Date: 7th January 2017
Position: 28°07.8N 015°25.5W
Wind: SSE 5
Swell: SSE 2-3ft
Where to begin.
It started with Gran Canaria coming into view, in that magical way land does after an offshore passage out of sight of terra firma. There were grand ideas of showers, real toilets, internet, food, frothies…
It’s not exactly ended up that way. Firstly, as usual, it took longer than it should have to make the last push down to the top corner of Gran Canaria due to the wind doing that pesky thing it usually does of heading us. Then, it took seemingly ages to motor the last little patch while we got our sails squared away and tidy, ready for a subtle entrance into the marina. We arrived at the marina in the dark, slowly feeling our way through what was a far more windy entrance than entirely comfortable. A very, very full marina greeted us.
We’ve been having trouble with the sat comms, so had no way if finding out whether or not the booking we had tried to make had been successful, and regardless, it was impossible to get hold of anyone to assist. After a bit more stressful poking of a 67’ boat about the place, we decided it was going to be a non-starter for the night, and managed to acquiesce from the port authority that our only option would be to anchor up in the night-only anchorage adjacent and wait until the morning. Small and already busy anchorage; big boat; already very late. Far from ideal.

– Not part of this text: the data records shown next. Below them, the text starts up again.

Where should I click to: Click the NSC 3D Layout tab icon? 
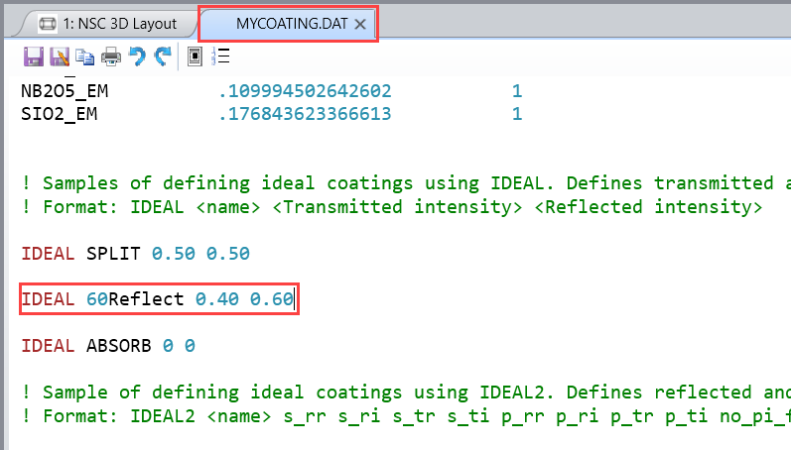click(x=47, y=23)
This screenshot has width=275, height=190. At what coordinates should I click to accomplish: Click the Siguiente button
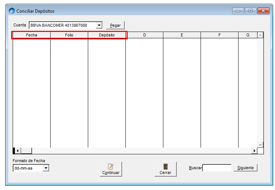tap(246, 168)
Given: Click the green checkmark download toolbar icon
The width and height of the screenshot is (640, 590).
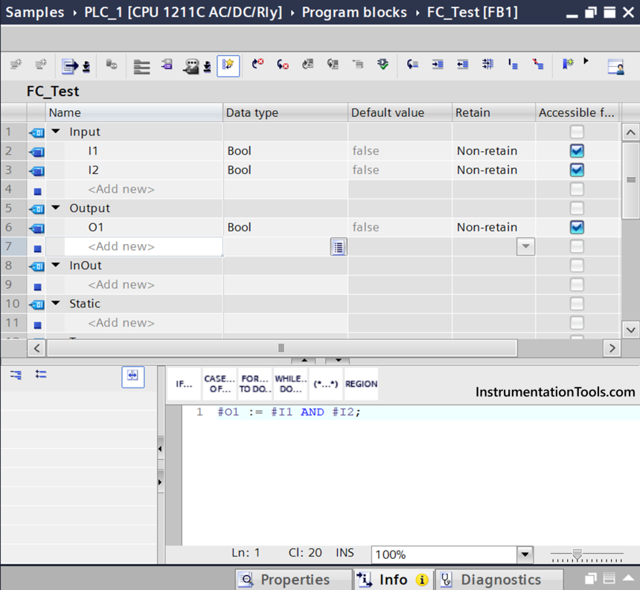Looking at the screenshot, I should coord(383,65).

A small amount of manoeuvring later, we were anchored snug between four other boats, secure, but a long way from showers, toilets, internet, food, frothies. All the essentials of life. This is where it properly started to go wrong. I won’t go into the full details, but it ended up with 9 of us on the boat, 1 of us stuck on shore, and our only proper form of floating transport off the boat lost in the constant force 5 that is blowing us around our anchor with a vengeance. There were various plans hatched to retrieve this lost crewman involving drysuits, flippers, rafts made of fenders lashed together and the like, but I made a call that this was the point where things could go from bad to disaster very quickly, so our lost crewman was consigned to an impromptu night ashore, while we contemplated what a really quite off-piste evening the whole event had turned into. To make matters worse, the lost crewman had the food, beer, and much needed stocks of tobacco for some. Pasta pesto was finally cooked at 2am, after all hope of proper sustenance was conclusively abandoned. It’s fair to say a slightly peeved and bemused crew has just turned in for the night, unsure how or who to be annoyed at due to the truly random and bizarre way it’s all ended up. I have a night ahead of sitting awake, checking our bearings as we swing on a far from perfect anchorage, and apprehensively watching the wind speed, as it decides whether it will increase past the force 6 it is occasionally showing, from a direction leaving us fully exposed to it and the swell that rolls in.
A long night ahead. Let’s not do this again any time soon.